(RECORDS FOR THIS TASK begins)

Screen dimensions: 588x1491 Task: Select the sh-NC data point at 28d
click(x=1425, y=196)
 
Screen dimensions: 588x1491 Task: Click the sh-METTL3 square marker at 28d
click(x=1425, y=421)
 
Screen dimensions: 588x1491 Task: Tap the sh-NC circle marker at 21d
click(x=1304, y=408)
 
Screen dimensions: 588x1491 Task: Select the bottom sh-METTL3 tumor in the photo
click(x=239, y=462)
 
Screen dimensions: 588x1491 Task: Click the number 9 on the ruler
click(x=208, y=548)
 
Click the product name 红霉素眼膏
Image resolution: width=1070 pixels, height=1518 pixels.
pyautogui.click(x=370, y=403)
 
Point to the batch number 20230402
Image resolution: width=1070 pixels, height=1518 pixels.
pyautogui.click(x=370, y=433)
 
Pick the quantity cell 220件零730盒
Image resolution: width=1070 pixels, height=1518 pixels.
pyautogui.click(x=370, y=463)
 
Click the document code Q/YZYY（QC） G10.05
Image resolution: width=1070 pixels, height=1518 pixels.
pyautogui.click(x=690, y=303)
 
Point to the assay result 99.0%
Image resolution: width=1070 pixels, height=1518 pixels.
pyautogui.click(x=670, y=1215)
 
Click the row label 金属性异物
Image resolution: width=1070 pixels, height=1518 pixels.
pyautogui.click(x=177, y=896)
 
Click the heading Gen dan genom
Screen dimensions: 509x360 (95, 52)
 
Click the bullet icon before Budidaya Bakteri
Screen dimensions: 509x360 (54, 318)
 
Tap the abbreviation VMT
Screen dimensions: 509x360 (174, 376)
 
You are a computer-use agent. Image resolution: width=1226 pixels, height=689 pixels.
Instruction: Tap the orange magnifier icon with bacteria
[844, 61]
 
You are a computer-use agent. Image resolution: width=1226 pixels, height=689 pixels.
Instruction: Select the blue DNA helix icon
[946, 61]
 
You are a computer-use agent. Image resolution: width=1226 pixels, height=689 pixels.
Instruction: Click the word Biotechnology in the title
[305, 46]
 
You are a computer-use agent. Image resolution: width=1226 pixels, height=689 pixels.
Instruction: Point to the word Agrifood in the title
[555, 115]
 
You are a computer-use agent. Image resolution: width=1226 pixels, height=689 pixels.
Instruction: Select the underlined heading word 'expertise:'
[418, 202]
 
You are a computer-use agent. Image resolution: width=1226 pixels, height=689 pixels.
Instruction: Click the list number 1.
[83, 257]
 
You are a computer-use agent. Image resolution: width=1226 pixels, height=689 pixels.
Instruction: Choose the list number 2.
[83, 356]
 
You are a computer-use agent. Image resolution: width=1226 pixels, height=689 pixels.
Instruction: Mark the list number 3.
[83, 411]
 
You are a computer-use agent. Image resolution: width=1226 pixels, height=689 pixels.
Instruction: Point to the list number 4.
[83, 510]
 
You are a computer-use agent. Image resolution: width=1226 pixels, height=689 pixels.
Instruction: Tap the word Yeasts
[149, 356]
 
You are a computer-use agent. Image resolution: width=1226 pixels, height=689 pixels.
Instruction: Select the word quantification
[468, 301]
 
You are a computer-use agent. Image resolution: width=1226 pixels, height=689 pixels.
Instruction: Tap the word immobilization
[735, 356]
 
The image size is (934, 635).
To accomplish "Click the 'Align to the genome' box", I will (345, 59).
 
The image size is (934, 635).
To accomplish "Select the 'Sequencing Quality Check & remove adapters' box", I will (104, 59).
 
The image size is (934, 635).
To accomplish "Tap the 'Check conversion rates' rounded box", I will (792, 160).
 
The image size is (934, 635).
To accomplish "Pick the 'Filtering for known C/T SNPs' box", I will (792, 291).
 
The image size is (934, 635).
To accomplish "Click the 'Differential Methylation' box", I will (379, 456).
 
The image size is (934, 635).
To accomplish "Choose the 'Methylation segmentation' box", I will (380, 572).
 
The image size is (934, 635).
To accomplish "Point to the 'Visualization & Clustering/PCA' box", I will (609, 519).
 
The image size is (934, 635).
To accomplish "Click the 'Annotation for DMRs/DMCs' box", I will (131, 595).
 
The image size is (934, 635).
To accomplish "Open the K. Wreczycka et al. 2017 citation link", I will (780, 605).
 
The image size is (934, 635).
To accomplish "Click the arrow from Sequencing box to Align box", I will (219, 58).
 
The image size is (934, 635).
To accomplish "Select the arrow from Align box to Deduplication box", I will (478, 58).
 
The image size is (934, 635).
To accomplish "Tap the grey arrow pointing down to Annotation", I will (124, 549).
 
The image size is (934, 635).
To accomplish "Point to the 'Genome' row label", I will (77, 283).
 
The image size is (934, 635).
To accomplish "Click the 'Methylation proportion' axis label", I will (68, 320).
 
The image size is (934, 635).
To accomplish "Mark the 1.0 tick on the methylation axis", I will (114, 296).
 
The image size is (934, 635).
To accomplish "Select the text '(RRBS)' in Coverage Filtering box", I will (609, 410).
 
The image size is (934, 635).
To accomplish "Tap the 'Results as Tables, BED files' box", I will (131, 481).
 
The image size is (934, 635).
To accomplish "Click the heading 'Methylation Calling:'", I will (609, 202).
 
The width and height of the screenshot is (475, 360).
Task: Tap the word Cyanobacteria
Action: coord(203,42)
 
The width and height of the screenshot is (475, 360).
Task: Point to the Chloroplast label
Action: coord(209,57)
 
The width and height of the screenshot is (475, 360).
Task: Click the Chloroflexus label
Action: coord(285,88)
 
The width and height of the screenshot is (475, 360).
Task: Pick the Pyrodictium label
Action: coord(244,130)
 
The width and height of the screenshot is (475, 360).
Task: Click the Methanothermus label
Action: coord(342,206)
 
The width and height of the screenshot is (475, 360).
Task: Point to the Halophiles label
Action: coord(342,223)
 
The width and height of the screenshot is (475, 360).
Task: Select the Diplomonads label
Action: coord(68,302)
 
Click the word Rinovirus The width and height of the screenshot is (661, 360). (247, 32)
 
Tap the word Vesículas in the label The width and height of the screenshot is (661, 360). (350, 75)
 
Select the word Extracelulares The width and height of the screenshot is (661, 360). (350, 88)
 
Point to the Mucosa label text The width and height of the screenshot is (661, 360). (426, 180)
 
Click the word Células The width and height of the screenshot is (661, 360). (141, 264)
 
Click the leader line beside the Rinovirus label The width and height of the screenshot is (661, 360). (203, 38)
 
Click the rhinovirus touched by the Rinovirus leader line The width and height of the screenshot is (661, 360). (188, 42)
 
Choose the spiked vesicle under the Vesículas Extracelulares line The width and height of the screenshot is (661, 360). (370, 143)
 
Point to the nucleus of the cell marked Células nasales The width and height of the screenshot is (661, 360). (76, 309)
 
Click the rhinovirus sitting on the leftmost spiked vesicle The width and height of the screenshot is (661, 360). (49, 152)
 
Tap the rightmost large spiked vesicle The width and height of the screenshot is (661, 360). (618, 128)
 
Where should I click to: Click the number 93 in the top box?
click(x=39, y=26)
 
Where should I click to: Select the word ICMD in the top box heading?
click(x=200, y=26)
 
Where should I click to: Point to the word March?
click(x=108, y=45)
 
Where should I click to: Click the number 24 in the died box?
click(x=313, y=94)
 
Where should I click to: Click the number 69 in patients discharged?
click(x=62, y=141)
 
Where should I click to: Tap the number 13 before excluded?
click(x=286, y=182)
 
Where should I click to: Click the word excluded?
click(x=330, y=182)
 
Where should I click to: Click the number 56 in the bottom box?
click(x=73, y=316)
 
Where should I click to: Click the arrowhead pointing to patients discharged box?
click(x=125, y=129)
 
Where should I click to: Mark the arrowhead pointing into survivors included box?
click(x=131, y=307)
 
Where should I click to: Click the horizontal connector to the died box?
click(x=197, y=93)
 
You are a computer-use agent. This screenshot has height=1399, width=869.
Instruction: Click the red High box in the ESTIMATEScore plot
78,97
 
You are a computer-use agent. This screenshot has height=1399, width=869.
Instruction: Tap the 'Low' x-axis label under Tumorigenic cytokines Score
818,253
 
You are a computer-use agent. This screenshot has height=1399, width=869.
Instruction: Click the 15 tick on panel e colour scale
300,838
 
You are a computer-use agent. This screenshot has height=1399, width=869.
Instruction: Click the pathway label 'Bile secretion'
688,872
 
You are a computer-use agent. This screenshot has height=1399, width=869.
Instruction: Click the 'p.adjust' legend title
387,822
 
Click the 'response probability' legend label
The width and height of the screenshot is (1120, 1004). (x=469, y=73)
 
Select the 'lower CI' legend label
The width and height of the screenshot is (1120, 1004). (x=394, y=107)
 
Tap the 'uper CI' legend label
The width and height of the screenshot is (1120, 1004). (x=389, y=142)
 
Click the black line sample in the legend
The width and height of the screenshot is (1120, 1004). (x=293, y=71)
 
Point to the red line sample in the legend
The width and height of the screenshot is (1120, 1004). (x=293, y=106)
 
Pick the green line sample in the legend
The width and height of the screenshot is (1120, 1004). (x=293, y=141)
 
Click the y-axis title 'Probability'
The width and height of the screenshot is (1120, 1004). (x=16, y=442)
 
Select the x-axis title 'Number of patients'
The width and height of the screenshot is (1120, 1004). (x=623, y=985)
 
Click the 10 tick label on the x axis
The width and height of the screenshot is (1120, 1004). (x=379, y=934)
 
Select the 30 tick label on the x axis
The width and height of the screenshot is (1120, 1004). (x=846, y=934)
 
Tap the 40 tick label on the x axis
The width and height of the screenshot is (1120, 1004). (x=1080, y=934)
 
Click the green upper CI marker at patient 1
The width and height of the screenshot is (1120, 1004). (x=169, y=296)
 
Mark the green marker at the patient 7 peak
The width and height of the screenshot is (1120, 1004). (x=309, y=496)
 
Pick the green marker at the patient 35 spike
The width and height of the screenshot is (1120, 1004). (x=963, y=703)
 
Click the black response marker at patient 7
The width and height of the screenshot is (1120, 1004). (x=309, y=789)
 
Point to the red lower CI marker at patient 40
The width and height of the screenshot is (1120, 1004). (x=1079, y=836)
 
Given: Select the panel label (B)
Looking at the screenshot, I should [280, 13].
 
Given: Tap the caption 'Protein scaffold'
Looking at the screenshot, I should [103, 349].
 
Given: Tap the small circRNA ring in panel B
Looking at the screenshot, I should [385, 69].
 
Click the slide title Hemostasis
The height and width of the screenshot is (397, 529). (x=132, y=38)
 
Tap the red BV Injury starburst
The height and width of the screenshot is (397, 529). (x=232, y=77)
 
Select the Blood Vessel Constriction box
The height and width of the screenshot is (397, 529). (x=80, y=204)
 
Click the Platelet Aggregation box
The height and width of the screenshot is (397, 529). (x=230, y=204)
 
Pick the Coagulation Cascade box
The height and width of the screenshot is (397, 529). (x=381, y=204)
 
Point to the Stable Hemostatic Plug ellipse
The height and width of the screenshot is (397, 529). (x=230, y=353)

(RECORDS FOR THIS TASK ends)

PROBLEM
Nothing but a number is needed: the count of lines above that contain "leader".

EXPECTED OUTPUT
2